Meine Wahrheit liegt auf dem Dachboden meiner Eltern unter alten Schulheften vergraben. Als ich das Gefühl hatte, dass man mir den Boden unter den Füßen wegreißen wollte, klammerte ich mich an diesen alten Erinnerungen fest und begann mich zu fragen, welcher Teil meiner Kindheit noch in mir lebendig ist und welcher gestorben war. Der Blick schweifte flüchtig auf eine Mappe, die das Wort „Kreatives“ zierte. Ich begann mich in die Geborgenheit meiner geschriebenen Worte einzulümmeln und friedlich einzuschlafen. Am nächsten Morgen musterte ich noch einmal die Gravur meines Verlobungsringes, legte ihn in eine Schachtel und wies ihr den Platz zu, den bis zum Tag zuvor meine Romanskizzen okkupiert hatten. Dann packte ich etwas Geld, Verpflegung und die nötigsten Klamotten ein und lief zum nächsten Bahnhof, um ein Ticket nach Berlin zu lösen. Ich verschickte 10 Kurznachrichten mit dem Wortlaut „Ich ziehe nach Berlin“, schaltete sofort darauf mein Mobiltelefon aus und grinste in mich hinein, als mir die Worte „jetzt oder nie“ über die Lippen glitten.

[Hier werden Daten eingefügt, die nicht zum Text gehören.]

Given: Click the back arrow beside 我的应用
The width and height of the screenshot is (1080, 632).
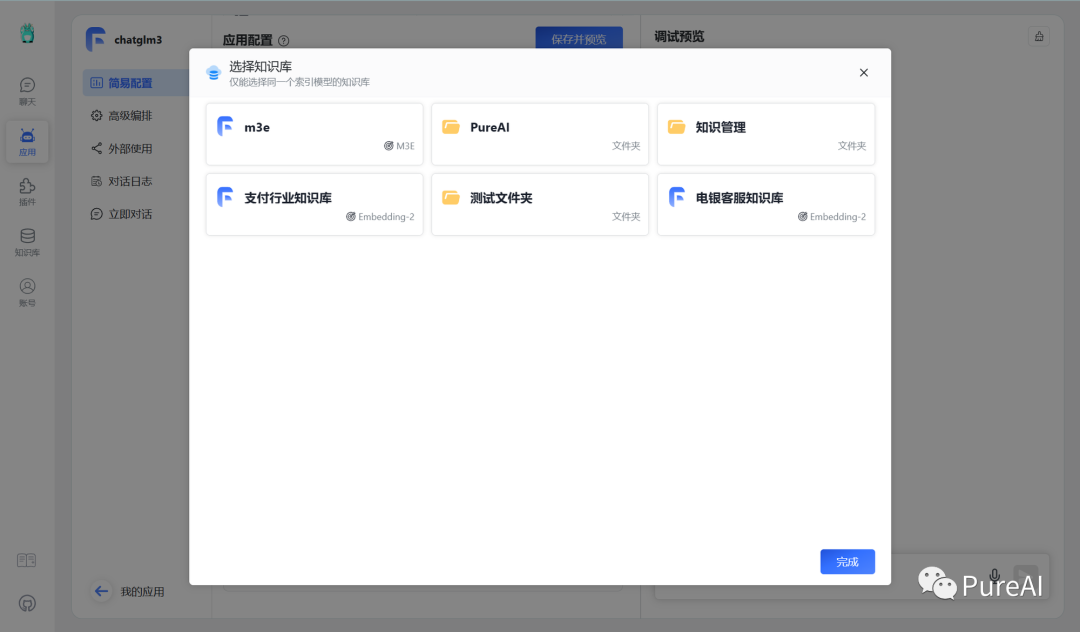Looking at the screenshot, I should [101, 591].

Der Zug fuhr langsam aus dem Bahnhof. Ich fühlte mich befreit und verspürte im selben Moment eine Angst, die ich so noch nicht kannte. Meiner Gegenwart beraubt schwebte ich im luftleeren Raum zwischen Vergangenheit und Zukunft, unsicher, was der nächste Tag, die nächsten Wochen und Monate bringen würden. Ich wusste, dass es an der Zeit war, etwas Neues zu schaffen, mein Potential auszuschöpfen und den Weg zu gehen, den ich mich die ganzen Jahre nicht zu gehen getraut hatte. Es gab keine Geborgenheit mehr, in die ich mich hätte begeben können, um das Leben abzuschotten und das Ticken der Zeit zu ignorieren. Es gab kein Zurück. Ich war entwaffnet und doch nie zuvor so sehr ich selbst wie in diesem Moment, in dem mein blanker Überlebenswille das Ruder übernahm. Ich hatte den inneren Kampf gegen den Teil von mir, der aufgeben und sich an die Vergangenheit klammern wollte, überstanden. Jetzt musste ich noch das Leben überstehen.